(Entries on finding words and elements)
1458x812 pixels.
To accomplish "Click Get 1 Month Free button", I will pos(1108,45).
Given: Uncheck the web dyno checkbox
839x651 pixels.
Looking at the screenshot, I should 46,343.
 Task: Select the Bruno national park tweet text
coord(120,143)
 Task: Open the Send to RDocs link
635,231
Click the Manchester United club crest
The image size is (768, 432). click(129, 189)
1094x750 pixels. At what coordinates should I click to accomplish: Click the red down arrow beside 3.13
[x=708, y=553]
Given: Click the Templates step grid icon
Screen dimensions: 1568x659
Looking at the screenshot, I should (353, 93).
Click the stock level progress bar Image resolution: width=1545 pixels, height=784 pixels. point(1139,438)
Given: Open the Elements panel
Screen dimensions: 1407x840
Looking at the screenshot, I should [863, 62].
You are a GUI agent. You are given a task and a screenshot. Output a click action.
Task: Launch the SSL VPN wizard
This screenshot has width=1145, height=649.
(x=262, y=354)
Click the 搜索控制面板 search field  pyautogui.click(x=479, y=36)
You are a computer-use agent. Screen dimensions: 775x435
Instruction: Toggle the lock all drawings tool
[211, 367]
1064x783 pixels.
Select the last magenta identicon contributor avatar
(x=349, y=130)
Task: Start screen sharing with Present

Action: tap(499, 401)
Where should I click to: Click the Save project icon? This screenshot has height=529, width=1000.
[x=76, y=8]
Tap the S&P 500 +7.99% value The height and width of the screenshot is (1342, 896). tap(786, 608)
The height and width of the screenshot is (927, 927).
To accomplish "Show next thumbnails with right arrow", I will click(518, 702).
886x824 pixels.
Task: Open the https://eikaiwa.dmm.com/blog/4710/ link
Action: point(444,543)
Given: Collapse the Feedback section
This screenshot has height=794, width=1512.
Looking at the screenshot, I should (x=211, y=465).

» To do
Rewrite the part of the entries that opens with the line containing "Given: Click the Templates step grid icon" and closes with the line containing "Click the 搜索控制面板" as a two-column CSV headed entry_text and answer. Give one row per entry, with its text and its answer each in a single quoted field and any line breaks changed to spaces.

» Exercise answer
entry_text,answer
"Given: Click the Templates step grid icon Screen dimensions: 1568x659","Looking at the screenshot, I should (353, 93)."
"Click the stock level progress bar Image resolution: width=1545 pixels, height=784 pixels.","point(1139,438)"
"Given: Open the Elements panel Screen dimensions: 1407x840","Looking at the screenshot, I should [863, 62]."
"You are a GUI agent. You are given a task and a screenshot. Output a click action. Task: Launch the SSL VPN wizard This screenshot has width=1145, height=649.","(x=262, y=354)"
"Click the 搜索控制面板 search field","pyautogui.click(x=479, y=36)"